An excluded indexed security is one where the amount payable to discharge the debt on redemption is calculated by applying the percentage change over the redemption period in the value of ‘chargeable assets’, or an index of those assets, to the amount for which the original security was issued.
The ‘excluded indexed security’ rules apply only to the holder of the instrument. See CFM82250 (SAIM20000) onwards for the Loan Relationships rules applicable to companies that issue and hold such securities.
The percentage change
The percentage change is the full percentage change in the value of the chargeable assets, or of any index of the value of such assets, over the redemption period. The percentage change is to be applied to the full issue price - that is without issue costs having been deducted.
The terms of the security may provide for the investor to get back a percentage of his or her original stake money, even if the value of the relevant chargeable assets plummets. This will not prevent it being an excluded indexed security provided the specified percentage is not more than 10% of the issue price. It should be noted this does not mean investors can invest £100 and get a minimum of £110 back; it means they can invest £100 and get not more than £10 back, losing the other £90 of their original capital. Unless they can lose at least 90% of the amount invested it is not an excluded indexed security, and will be a deeply discounted security.

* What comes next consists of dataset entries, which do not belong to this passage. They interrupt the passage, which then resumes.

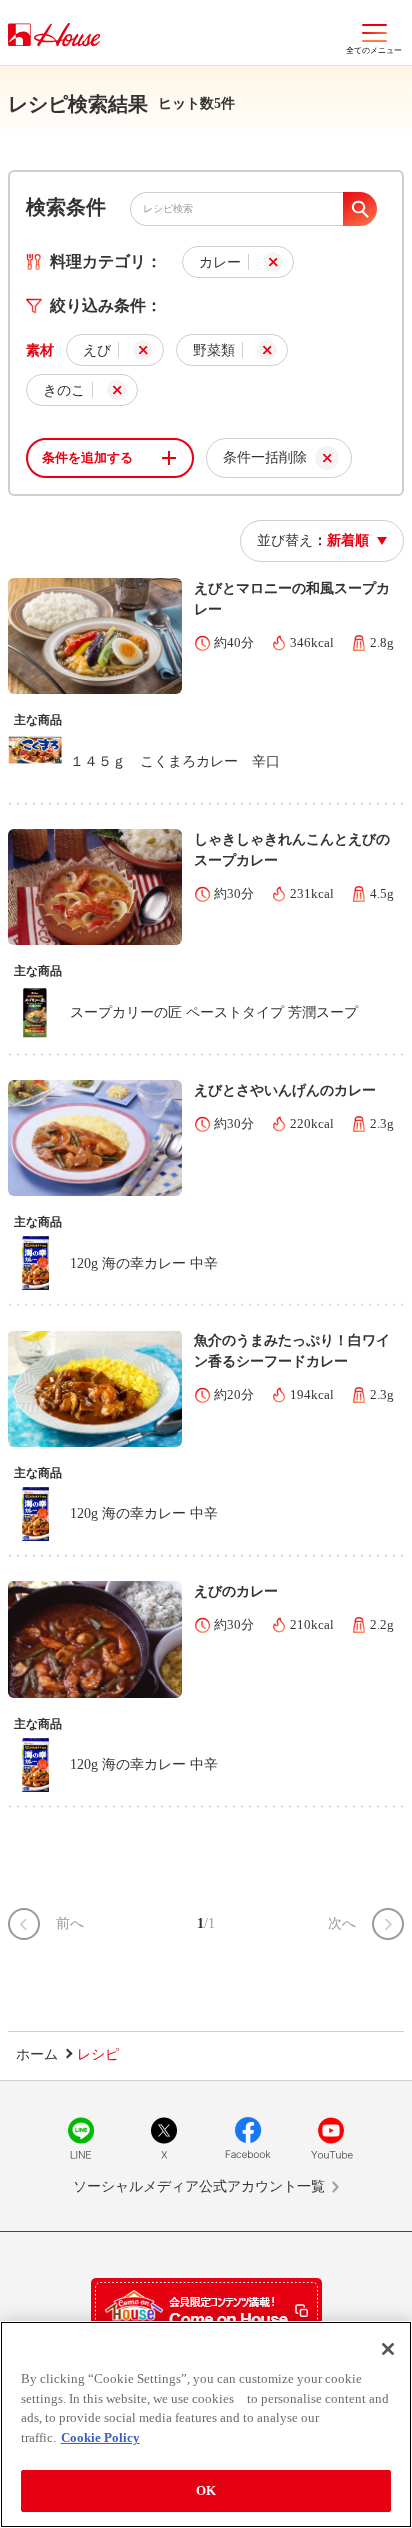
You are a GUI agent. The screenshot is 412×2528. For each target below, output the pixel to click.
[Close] (388, 2349)
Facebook (248, 2138)
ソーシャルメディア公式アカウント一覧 (199, 2186)
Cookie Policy (100, 2437)
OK (206, 2490)
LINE (81, 2138)
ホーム (37, 2054)
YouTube (331, 2138)
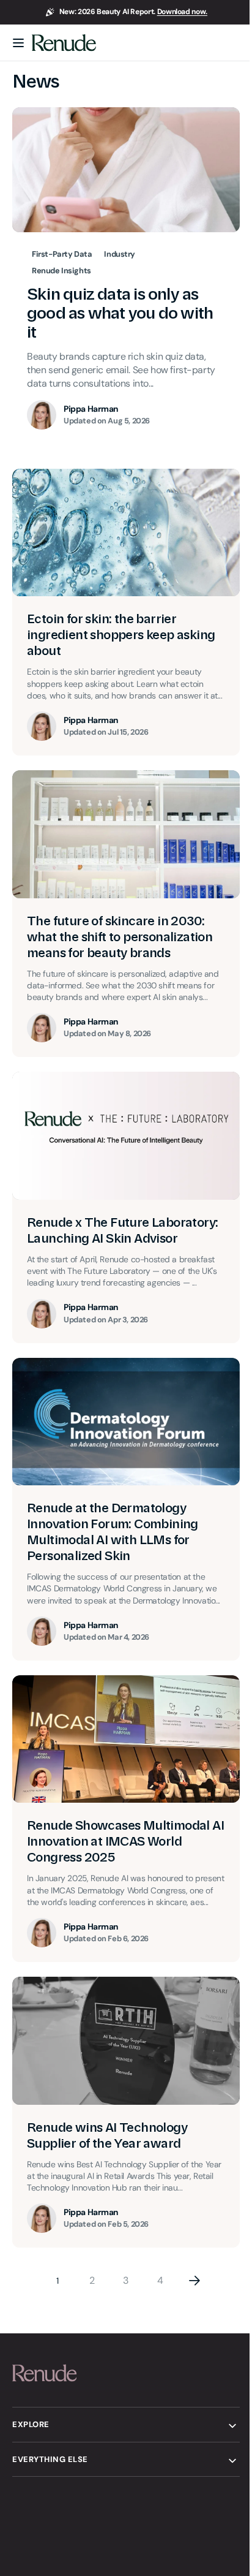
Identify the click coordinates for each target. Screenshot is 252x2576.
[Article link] (121, 615)
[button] (18, 42)
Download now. (182, 12)
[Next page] (190, 2313)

Some products provide that the investor’s principal will be fully at risk if an index such as the FTSE 100 falls below a specified threshold. Provided that there is a realistic prospect of such an event occurring, such products will be regarded as having capital protection of 10% or less in determining whether or not they are excluded indexed securities.
Some products are structured so that the security issued to the investor is linked to the value of shares in a special purpose vehicle, warrants or other instruments. HMRC’s view is that the effect of any instruments linked to the security must be taken into account in determining whether or not the terms under which that security is issued includes a provision that provides capital protection.
The redemption period
This is the period between the date of issue and the date of redemption. The rules allow slightly different dates to be used where there are difficulties in obtaining valuations on the issue or redemption dates, and for no other reason.